The fastest and cheapest tier. Uses deterministic algorithms with zero LLM cost.

  • Hash collision: SHA256 hash of normalized state delta -- if two states hash identically, they contain the same data
  • Pattern matching: Regex patterns for injection detection (60+ patterns across 6 attack categories)
  • Structural matching: Compares agent IDs and state delta keys between consecutive states
  • Threshold checks: Token counts, cost budgets, context window utilization

Typical confidence when matched: 0.80 - 0.96

Tier 2: State Delta Analysis

Analyzes differences between consecutive states to detect anomalies.

  • Cross-field consistency: Validates relationships (start_date < end_date, min < max)
  • Domain constraint validation: Age 0-150, price >= 0, valid email/URL formats
  • Velocity analysis: Detects abnormal rate of state changes
  • Type drift detection: Catches when a numeric field suddenly contains a string
  • Null/disappearance detection: Flags when 3+ fields vanish simultaneously

Typical confidence when matched: 0.70 - 0.90

Tier 3: Embedding / ML Detection

Uses embedding models to detect semantic patterns invisible to rules.

  • Semantic similarity: Embedding distance between task description and output (derailment, context neglect)
  • Semantic clustering: KMeans clustering on state embeddings to detect loop patterns
  • Role embedding comparison: Compares agent behavior vectors against role definitions (persona drift)
  • Grounding score: Measures output alignment against source documents

Models used:

  • E5-large-instruct (1024 dimensions)
  • nomic-embed-text-v1.5 (768 dimensions)
  • Ensemble mode for higher accuracy

Typical confidence when matched: 0.65 - 0.85

Tier 4: LLM-as-Judge

When Tier 3 is still uncertain (confidence in the gray zone 0.35-0.65), the LLM Judge provides reasoning-based verification.

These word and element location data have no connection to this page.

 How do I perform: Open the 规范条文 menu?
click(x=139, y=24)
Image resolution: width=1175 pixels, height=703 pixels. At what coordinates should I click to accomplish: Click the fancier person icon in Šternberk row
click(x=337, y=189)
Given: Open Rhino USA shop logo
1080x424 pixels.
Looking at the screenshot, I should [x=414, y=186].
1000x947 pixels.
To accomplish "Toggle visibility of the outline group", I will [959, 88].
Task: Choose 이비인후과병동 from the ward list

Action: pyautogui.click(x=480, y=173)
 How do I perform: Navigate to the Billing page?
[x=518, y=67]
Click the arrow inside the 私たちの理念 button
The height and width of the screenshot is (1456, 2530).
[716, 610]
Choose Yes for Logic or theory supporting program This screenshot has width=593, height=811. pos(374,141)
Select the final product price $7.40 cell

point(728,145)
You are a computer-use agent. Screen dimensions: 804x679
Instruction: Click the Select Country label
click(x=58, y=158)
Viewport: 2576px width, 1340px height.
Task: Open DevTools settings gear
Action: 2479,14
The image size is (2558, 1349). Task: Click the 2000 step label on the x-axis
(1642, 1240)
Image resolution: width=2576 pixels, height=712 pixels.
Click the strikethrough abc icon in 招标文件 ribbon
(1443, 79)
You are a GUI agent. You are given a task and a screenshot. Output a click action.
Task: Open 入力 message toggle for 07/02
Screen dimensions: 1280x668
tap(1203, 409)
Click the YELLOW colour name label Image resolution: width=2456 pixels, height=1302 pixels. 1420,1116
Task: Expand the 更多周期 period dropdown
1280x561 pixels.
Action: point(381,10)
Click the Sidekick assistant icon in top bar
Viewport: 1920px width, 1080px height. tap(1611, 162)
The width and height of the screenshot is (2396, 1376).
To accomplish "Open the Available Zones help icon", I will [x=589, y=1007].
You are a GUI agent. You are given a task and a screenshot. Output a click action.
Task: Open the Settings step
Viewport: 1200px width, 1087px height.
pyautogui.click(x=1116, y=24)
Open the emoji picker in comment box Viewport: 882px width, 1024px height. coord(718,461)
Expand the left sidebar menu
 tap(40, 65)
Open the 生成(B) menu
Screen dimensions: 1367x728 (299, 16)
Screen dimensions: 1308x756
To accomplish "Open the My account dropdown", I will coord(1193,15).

Model routing by failure mode:

Judge Tier Failure Modes Model Cost per 1M tokens
Tier 1 (low-stakes) F3, F7, F11, F12 Gemini Flash Lite $0.10 / $0.40
Tier 2 (default) F1, F2, F4, F5, F10, F13 Claude Sonnet $3 / $15
Tier 3 (high-stakes) F6, F8, F9, F14 Claude Sonnet (thinking) Extended thinking

Features:

  • RAG retrieval: Few-shot examples from pgvector (similarity >= 0.65)
  • Caching: SHA256-based cache with LRU eviction (max 1000 entries)
  • Cost tracking: Per-tier and per-provider spend recorded via JudgeCostTracker
  • No-downgrade set: Some detectors (coordination, grounding) have high precision from rules -- the LLM judge can only boost confidence, never reduce it

Tier 5: Human Review

For critical decisions where all automated tiers are uncertain. Involves routing the detection to a human reviewer through the dashboard or webhook notification.

Gray Zone Handling

When a detector's confidence falls in the range [0.35, 0.65], the result is classified as "uncertain" and escalates to the next tier. This prevents the system from committing to low-confidence decisions.

Confidence < 0.35  →  Classified as negative (no failure)
Confidence 0.35-0.65  →  Gray zone → escalate to next tier
Confidence > 0.65  →  Classified as positive (failure detected)

Tier Configuration

The tiered system is configured per detector type:

@dataclass
class TierConfig:
    rule_confidence_threshold: float = 0.7
    cheap_ai_confidence_threshold: float = 0.8
    expensive_ai_confidence_threshold: float = 0.85
    gray_zone_lower: float = 0.35
    gray_zone_upper: float = 0.65
    enable_cheap_ai: bool = True
    enable_expensive_ai: bool = True
    enable_human_escalation: bool = True
    track_costs: bool = True

Feature Availability by Tier

Feature Free Startup Growth Enterprise
Loop detection Yes Yes Yes Yes
State corruption Yes Yes Yes Yes
Persona drift Yes Yes Yes Yes
Coordination analysis Yes Yes Yes Yes
Hallucination Yes Yes Yes Yes
Injection detection Yes Yes Yes Yes
Context overflow Yes Yes Yes Yes
Task derailment Yes Yes Yes Yes
ML-based detection -- -- -- Yes
Tiered LLM-judge -- -- -- Yes
Turn-aware detection -- -- -- Yes
Quality gate -- -- -- Yes

Enterprise features require the FEATURE_ML_DETECTION or FEATURE_ADVANCED_EVALS flags. See Configuration for details.